___ Extract provided ___

Aaron Milton (born May 26, 1992) is a Canadian football running back. He was drafted by the Edmonton Eskimos in the second round of the 2014 CFL Draft. He played CIS football at the University of Toronto and attended Sinclair Secondary School in Whitby, Ontario.

Early years
Milton played high school football at Sinclair Secondary School. He earned athlete of the year honours three times and football most valuable player honours twice.

College career
Milton played for the Toronto Varsity Blues from 2010 to 2013. He played in six games his freshman year in 2010, rushing for 247 yards and two touchdowns while recording nineteen receptions for 139 yards. He also punted nine times. Milton appeared in eight games in 2011, rushing for 524 yards and two touchdowns while catching twelve passes for 188 yards. He didn't play in 2012. He played in eight games his senior season in 2013, rushing for 603 yards and one touchdown while also totaling nine receptions for 62 yards. Milton also completed a 30-yard pass attempt to Alex Pierzchalski on a trick play that went for a touchdown in 2013.

Professional career
Milton was selected by the Edmonton Eskimos with the fifteenth pick in the 2014 CFL Draft. He played in three games as a reserve fullback for the Eskimos his rookie year in 2014. He played in five games for the team in 2015, accumulating two special teams tackles. Milton recorded a tackle in the West final as well. The Eskimos won the 103rd Grey Cup against the Ottawa Redblacks by a score of 26-20 on November 29, 2015.

___

### To be done
1. From the biography of Aaron Milton, list the rushing yard total for each season he played for the Toronto Varsity Blues, paired with its year.
2. Resume the biography of Aaron Milton from the sentence about the 103rd Grey Cup.

___ Entries provided ___

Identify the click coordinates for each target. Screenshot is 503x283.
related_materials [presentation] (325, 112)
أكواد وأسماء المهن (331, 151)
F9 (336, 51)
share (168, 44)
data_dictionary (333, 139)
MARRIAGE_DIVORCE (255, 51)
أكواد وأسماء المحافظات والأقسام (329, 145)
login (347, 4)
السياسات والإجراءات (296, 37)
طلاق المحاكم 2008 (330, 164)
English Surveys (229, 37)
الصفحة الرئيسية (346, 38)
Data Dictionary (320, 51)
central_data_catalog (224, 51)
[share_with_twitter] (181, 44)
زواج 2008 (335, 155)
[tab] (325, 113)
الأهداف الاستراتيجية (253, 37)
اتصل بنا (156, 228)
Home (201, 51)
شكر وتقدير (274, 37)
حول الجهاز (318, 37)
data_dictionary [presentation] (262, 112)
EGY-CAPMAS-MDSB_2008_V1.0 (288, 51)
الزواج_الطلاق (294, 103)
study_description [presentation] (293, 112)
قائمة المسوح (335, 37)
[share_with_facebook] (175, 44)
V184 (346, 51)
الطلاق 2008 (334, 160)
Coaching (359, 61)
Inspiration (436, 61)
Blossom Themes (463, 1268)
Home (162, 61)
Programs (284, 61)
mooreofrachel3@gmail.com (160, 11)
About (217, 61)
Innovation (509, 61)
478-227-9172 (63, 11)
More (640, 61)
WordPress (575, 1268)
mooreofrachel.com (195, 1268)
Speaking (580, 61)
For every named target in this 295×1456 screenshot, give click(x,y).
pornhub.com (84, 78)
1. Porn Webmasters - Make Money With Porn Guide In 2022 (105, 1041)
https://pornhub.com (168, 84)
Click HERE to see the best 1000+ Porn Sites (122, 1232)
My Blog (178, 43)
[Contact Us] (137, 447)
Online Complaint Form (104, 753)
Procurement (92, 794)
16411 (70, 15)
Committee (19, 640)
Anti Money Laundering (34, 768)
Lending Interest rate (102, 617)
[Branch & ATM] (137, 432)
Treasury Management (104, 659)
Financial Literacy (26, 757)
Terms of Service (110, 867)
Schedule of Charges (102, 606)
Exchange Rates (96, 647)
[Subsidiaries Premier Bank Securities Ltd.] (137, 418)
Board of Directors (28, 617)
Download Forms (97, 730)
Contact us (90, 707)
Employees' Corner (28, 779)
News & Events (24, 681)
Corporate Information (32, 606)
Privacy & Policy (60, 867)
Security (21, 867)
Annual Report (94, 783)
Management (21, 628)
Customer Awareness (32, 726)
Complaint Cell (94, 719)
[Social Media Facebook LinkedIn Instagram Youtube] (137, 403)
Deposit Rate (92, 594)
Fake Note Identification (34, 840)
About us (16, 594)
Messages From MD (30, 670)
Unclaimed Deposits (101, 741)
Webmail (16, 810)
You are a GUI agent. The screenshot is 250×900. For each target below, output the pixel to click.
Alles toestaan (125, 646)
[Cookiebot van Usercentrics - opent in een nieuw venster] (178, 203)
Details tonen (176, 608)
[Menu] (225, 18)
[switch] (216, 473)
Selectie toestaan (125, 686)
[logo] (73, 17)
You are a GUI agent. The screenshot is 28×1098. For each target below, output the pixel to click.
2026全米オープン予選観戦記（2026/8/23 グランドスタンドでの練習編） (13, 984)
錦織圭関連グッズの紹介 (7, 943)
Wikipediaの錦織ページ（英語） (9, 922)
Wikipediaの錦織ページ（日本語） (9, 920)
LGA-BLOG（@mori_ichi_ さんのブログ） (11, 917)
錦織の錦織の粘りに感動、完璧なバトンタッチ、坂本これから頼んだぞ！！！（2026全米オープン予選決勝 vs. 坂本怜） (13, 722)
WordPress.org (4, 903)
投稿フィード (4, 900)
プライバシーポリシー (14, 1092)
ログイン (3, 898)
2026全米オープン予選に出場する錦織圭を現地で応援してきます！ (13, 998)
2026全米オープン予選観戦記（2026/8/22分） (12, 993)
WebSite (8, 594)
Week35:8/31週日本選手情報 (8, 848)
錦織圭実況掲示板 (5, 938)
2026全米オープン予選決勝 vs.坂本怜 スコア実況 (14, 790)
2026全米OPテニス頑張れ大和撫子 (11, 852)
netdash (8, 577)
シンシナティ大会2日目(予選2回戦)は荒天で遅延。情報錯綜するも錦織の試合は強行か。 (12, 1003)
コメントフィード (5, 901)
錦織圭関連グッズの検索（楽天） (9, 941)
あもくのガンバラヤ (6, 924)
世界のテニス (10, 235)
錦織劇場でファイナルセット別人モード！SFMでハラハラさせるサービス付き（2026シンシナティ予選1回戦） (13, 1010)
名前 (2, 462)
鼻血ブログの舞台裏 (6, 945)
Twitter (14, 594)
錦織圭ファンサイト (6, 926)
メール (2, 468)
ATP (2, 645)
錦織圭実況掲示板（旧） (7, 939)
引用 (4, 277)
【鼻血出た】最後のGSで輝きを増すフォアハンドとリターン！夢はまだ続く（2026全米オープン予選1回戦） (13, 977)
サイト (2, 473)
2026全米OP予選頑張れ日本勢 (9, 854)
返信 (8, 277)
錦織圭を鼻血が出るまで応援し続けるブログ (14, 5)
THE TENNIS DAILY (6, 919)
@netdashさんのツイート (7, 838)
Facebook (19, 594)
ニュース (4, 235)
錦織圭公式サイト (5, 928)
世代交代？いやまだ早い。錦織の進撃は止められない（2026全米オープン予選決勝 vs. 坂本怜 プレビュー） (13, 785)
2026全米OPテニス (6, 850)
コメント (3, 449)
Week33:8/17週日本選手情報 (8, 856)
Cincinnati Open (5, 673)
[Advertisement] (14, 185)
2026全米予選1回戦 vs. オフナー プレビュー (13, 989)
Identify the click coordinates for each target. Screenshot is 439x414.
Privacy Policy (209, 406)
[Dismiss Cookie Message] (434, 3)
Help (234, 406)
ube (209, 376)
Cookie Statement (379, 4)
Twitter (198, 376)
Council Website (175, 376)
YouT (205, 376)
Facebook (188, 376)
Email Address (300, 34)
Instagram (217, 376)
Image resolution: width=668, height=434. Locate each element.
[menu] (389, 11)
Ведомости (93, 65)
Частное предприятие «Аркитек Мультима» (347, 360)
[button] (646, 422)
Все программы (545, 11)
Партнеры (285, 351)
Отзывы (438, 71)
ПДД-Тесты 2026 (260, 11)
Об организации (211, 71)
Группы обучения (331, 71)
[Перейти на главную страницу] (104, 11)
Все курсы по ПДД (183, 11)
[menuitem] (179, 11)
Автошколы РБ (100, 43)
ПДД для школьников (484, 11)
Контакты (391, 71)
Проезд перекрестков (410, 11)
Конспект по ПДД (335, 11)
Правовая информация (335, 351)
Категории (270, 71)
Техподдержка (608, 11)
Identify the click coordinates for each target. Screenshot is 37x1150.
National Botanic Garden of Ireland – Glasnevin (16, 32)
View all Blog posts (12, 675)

___

### Results for each task
1.
2010: 247 yards
2011: 524 yards
2013: 603 yards

2.
On February 15, 2017, Milton signed with the Saskatchewan Roughriders. After retiring from football just three months later, Milton started a comeback in 2019, when he signed with the Lübeck Cougars in the German Football League 2 (GFL2).

Personal life
Milton's mother played college basketball and his father played semi-professional soccer. Aaron's sister was a member of the soccer national development program.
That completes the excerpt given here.